Your task: Look through the listing for the word "agent". Copy each line that has it.

○ ○ ○

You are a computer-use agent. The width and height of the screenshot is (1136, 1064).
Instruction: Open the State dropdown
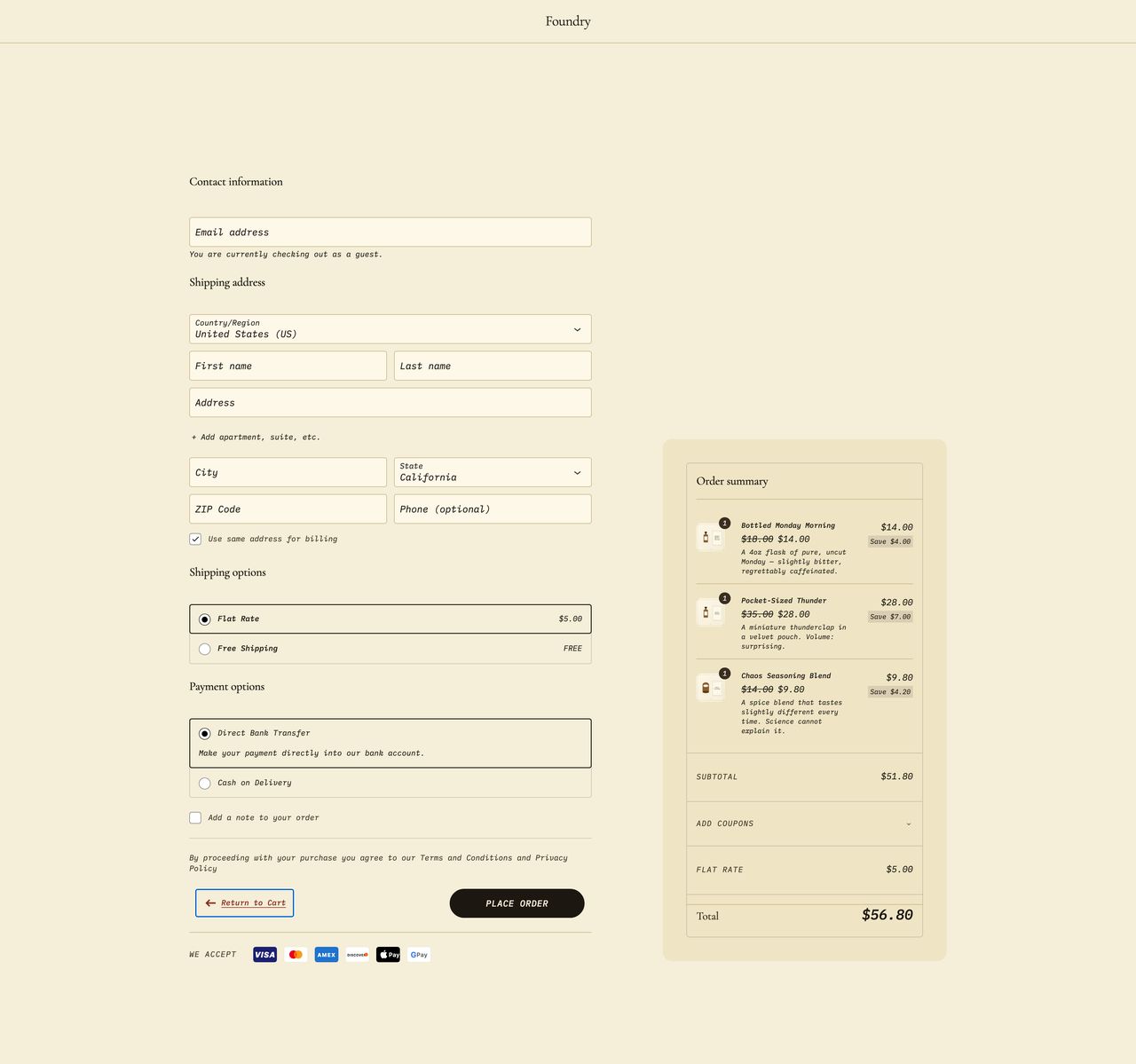[x=492, y=472]
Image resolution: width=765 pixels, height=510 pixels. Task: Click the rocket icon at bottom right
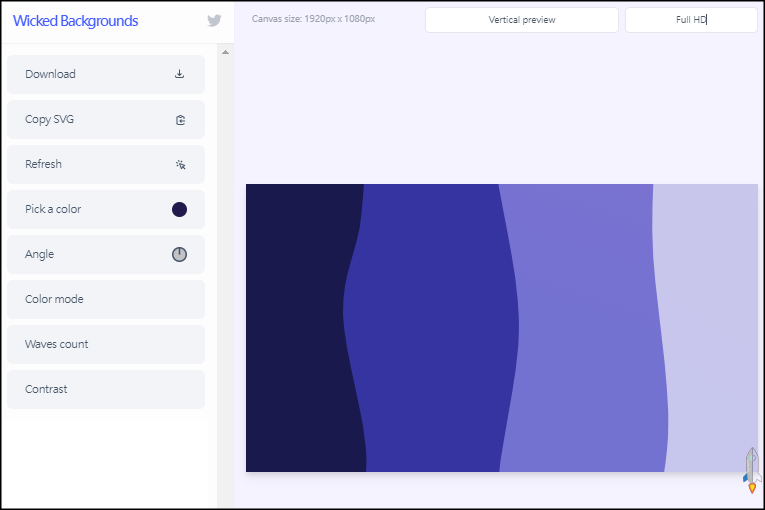click(x=750, y=469)
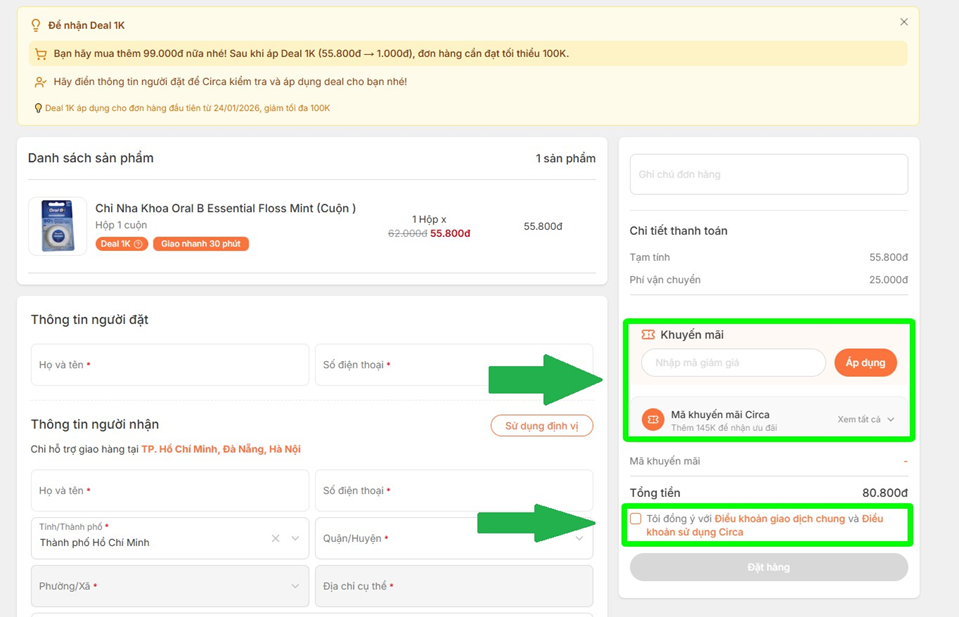Click the Khuyến mãi voucher ticket icon
Viewport: 959px width, 617px height.
pyautogui.click(x=648, y=335)
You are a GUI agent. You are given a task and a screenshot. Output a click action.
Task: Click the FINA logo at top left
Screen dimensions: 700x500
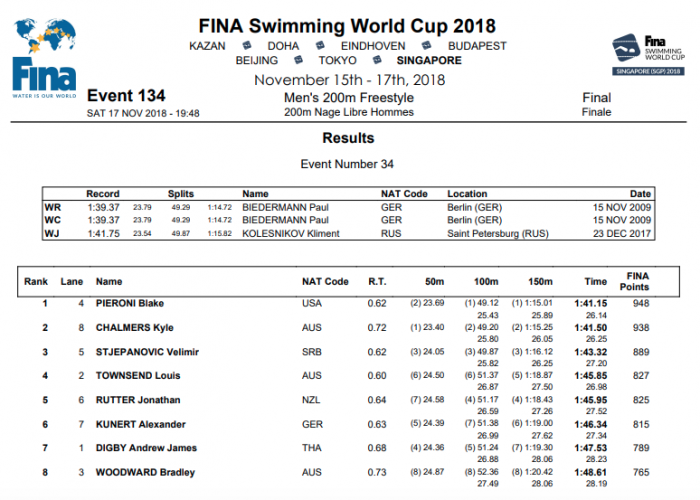point(44,58)
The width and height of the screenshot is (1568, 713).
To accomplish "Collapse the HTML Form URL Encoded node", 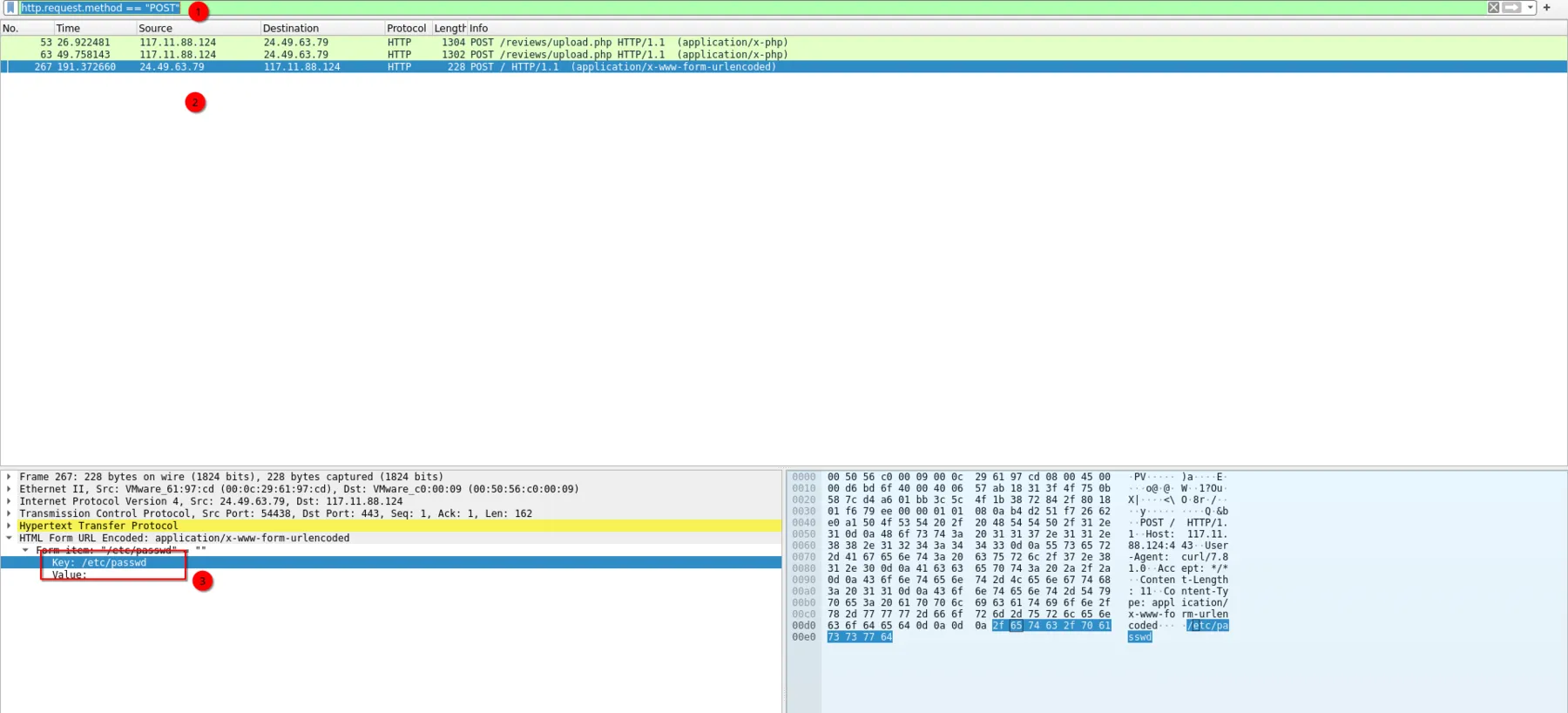I will point(9,538).
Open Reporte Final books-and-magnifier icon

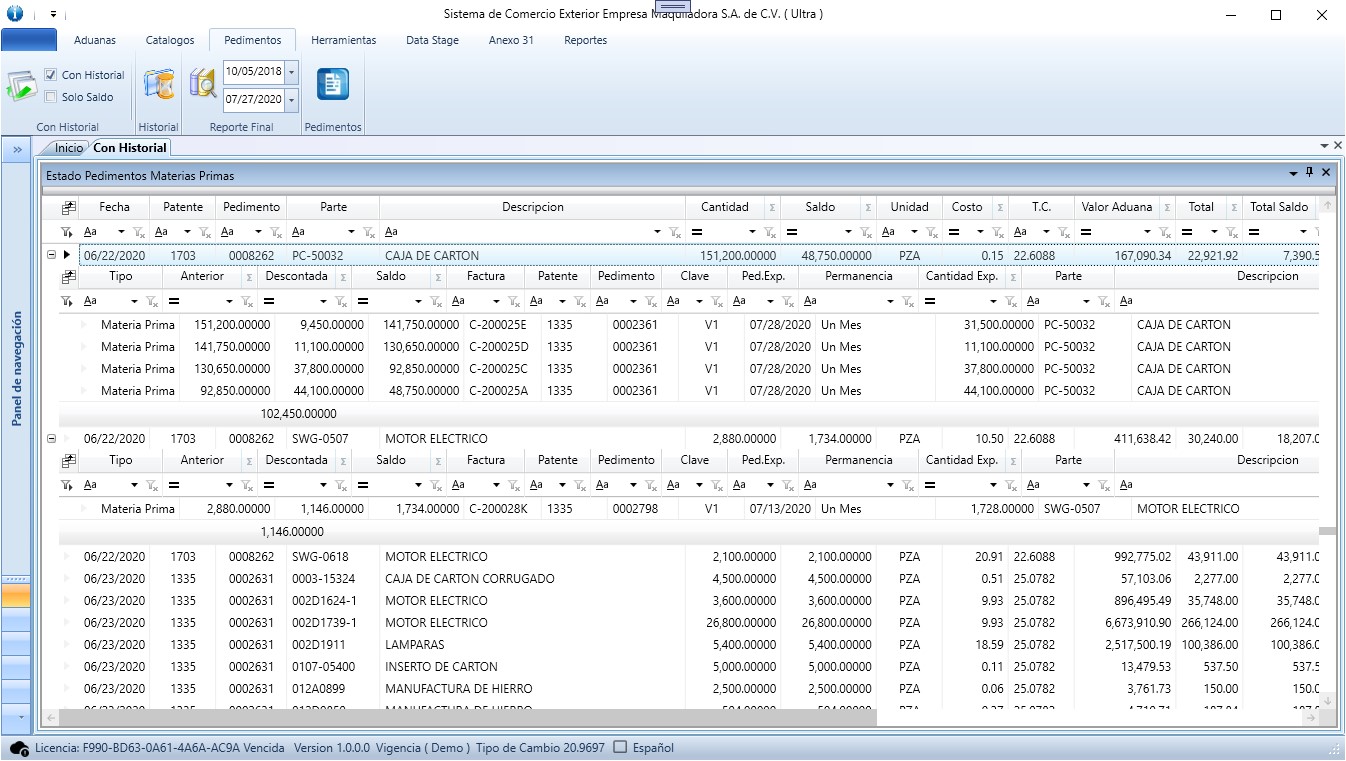(x=203, y=85)
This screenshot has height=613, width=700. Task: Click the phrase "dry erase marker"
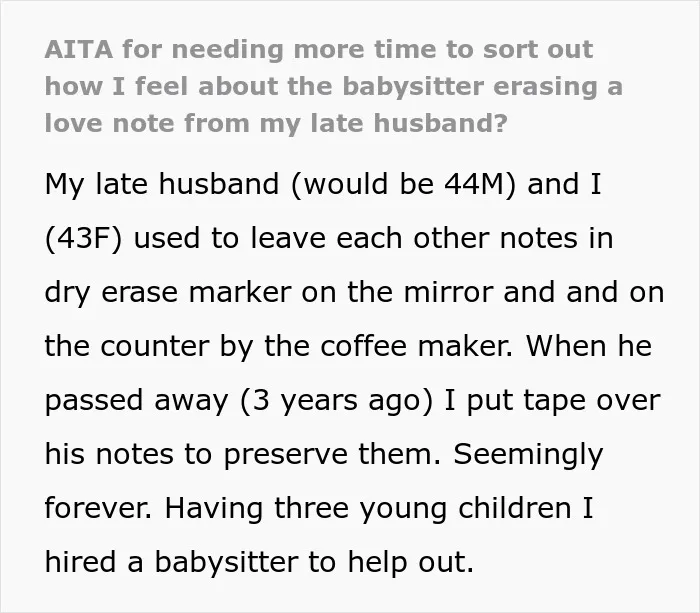[168, 292]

○ ○ ○

Answer to the exercise:
You are a computer-use agent. The width and height of the screenshot is (1136, 1064).
You are a GUI agent. You are given a task and a screenshot. Output a click action.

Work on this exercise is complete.